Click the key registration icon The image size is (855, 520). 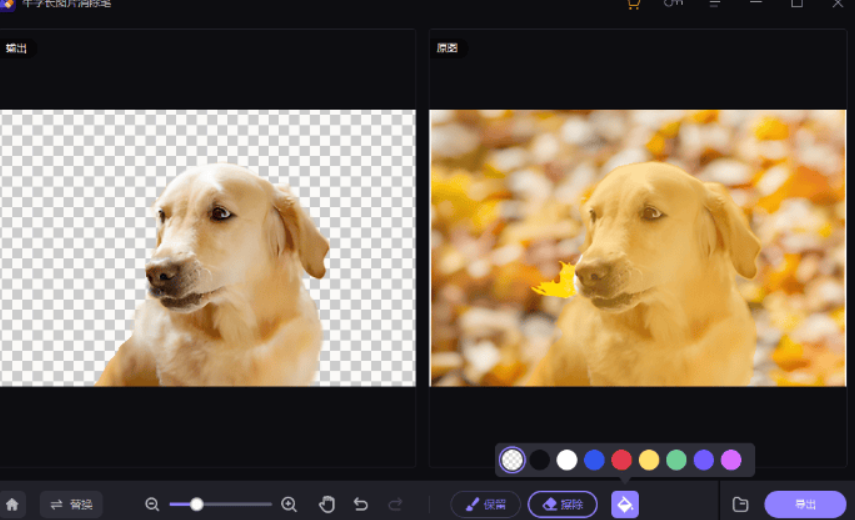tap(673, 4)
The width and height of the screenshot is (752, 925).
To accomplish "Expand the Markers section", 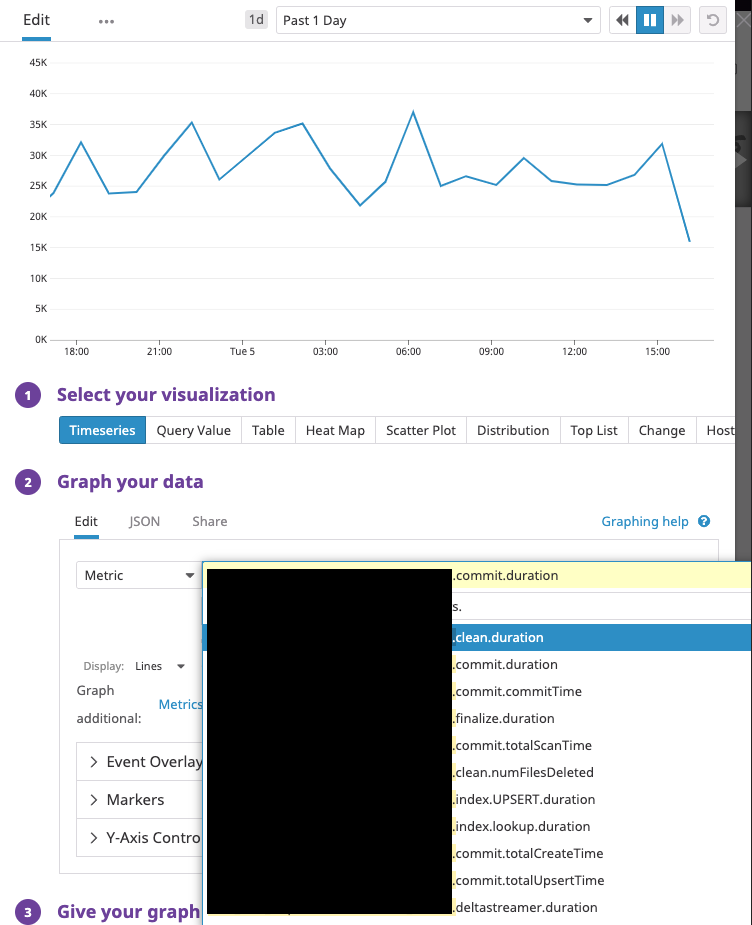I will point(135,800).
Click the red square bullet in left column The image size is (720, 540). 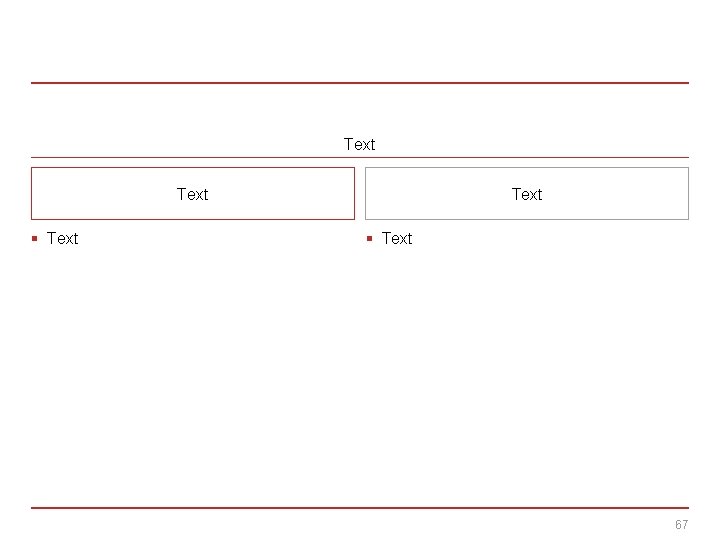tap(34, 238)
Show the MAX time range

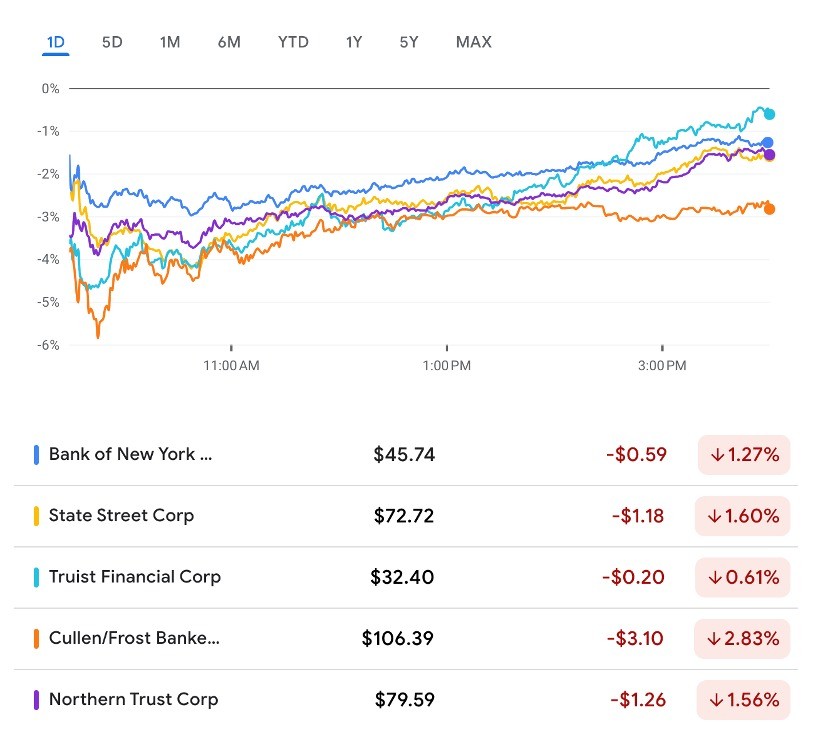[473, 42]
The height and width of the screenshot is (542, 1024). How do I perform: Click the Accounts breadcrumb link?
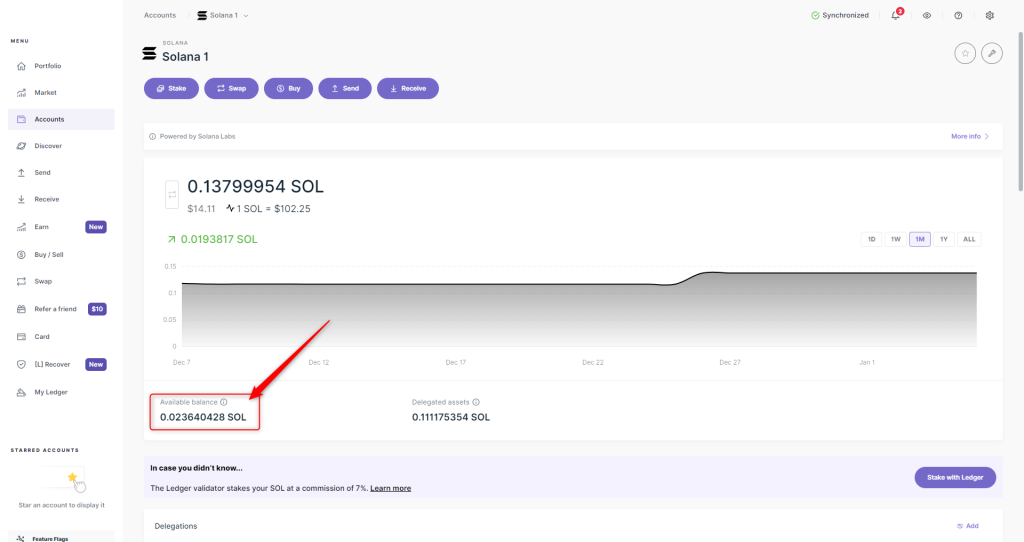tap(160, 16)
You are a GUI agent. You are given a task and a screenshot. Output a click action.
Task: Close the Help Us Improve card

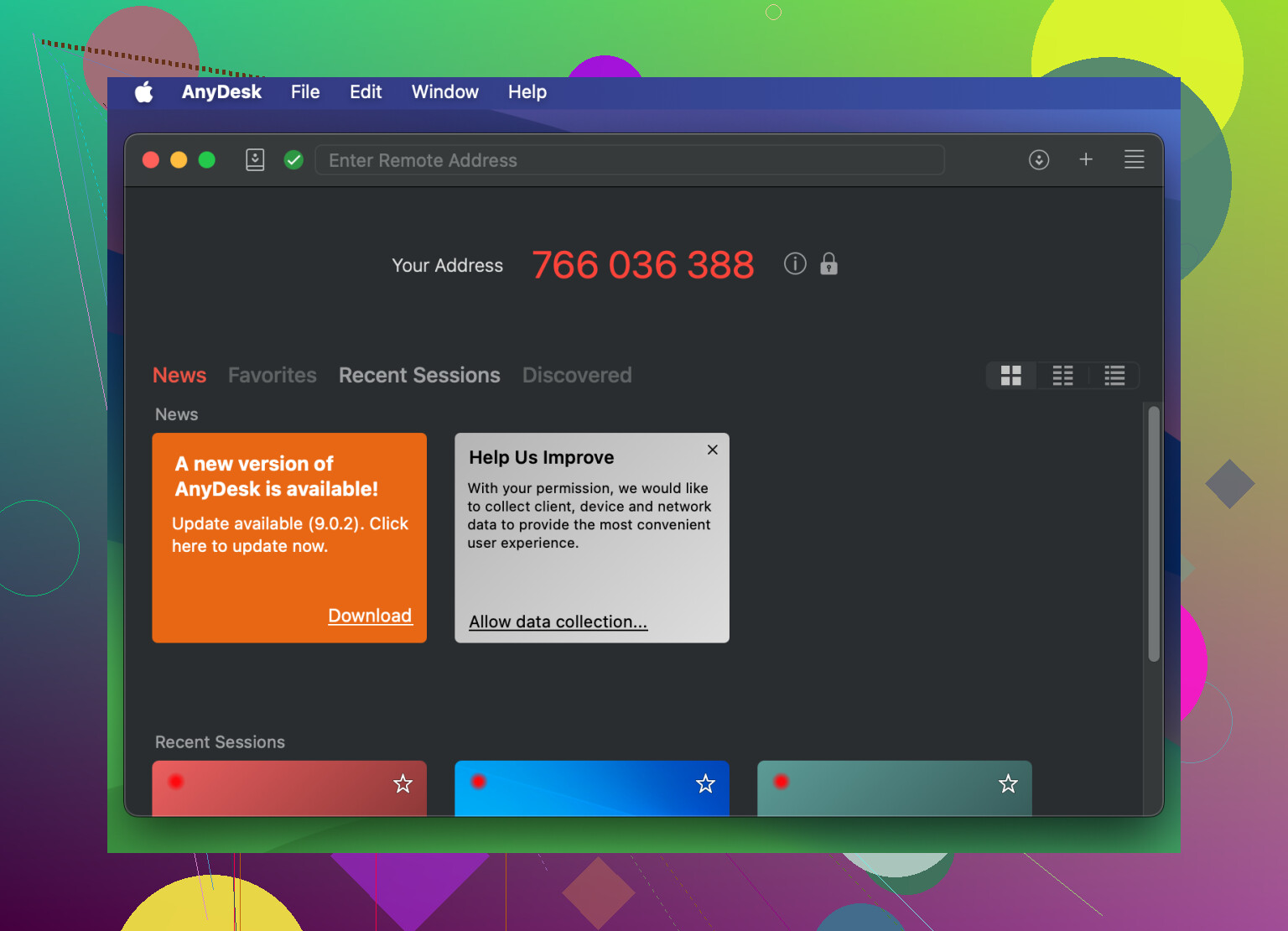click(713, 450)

**EXERCISE DETAILS**
Please print the line that contains "You are a GUI" along with every later line of the material, exactly, through the last one. Leave pictures out of the copy.

**TASK SOLUTION**
You are a GUI agent. You are given a task and a screenshot. Output a click action.
Task: Close the Help Us Improve card

click(713, 450)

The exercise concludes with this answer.